__About this exercise__: Write out exactly every line from the one containing "Instruction: Click the" through the final line of the material below, both included. Pictures are to be skipped.

───── Recorded information

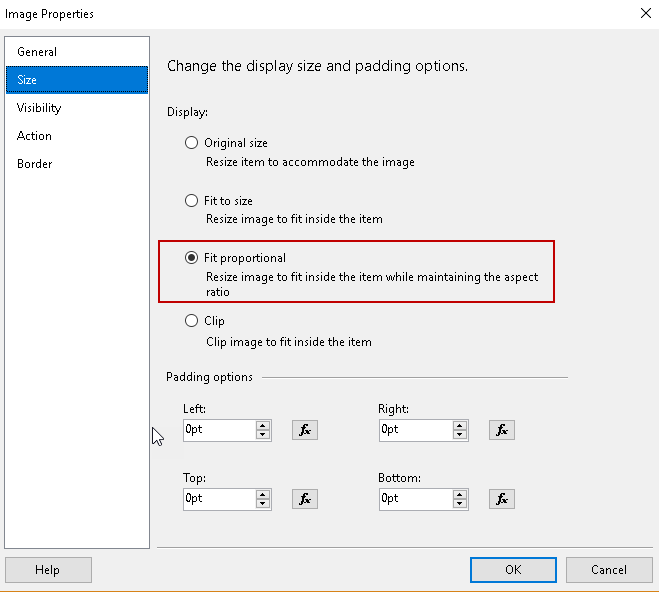Open expression editor for Top padding
This screenshot has height=592, width=659.
[x=305, y=499]
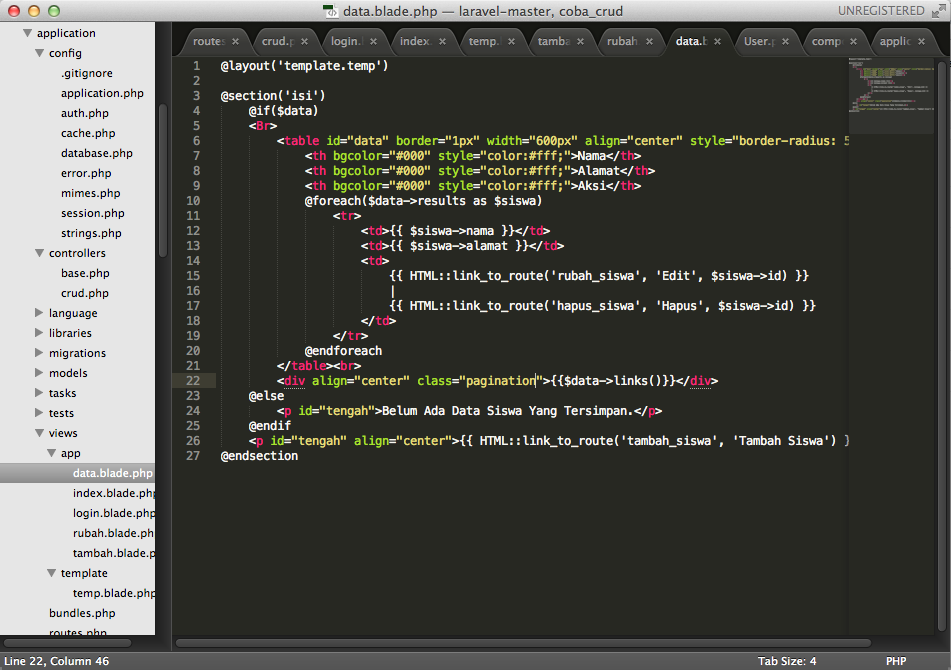The height and width of the screenshot is (670, 951).
Task: Collapse the config folder
Action: pos(39,53)
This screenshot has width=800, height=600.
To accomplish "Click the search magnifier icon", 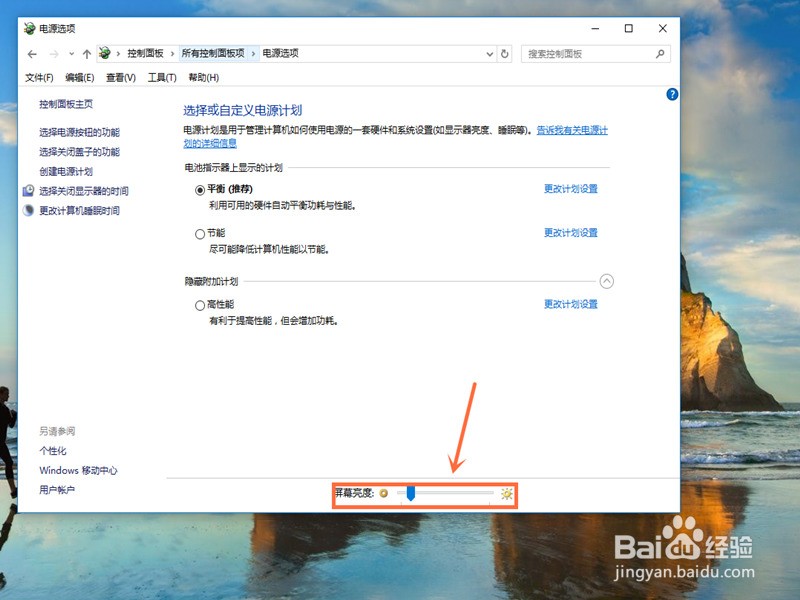I will [660, 54].
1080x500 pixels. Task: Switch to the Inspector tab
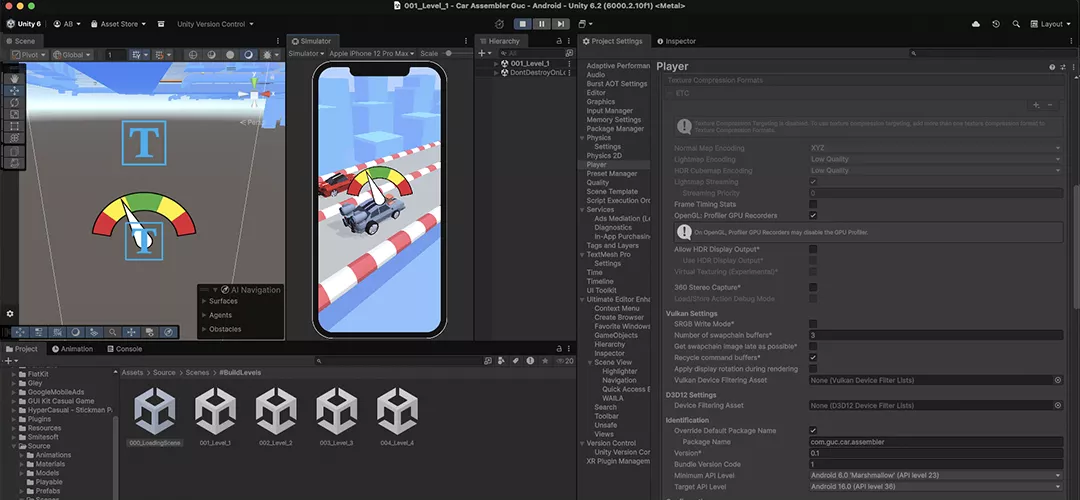coord(676,41)
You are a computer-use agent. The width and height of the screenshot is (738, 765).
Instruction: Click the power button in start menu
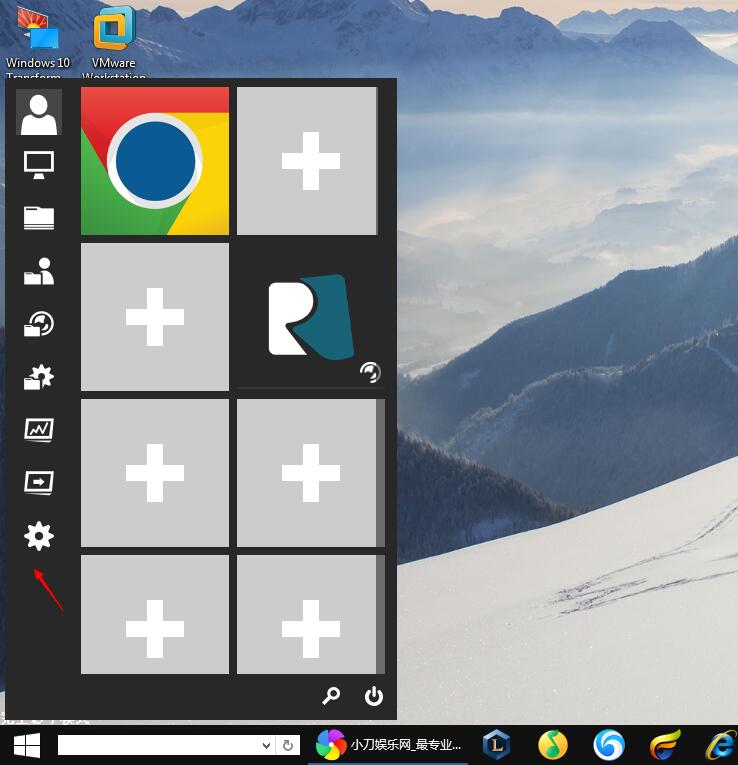tap(374, 696)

──────────

__Answer space__:
Instruction: Click the power button in start menu
tap(374, 696)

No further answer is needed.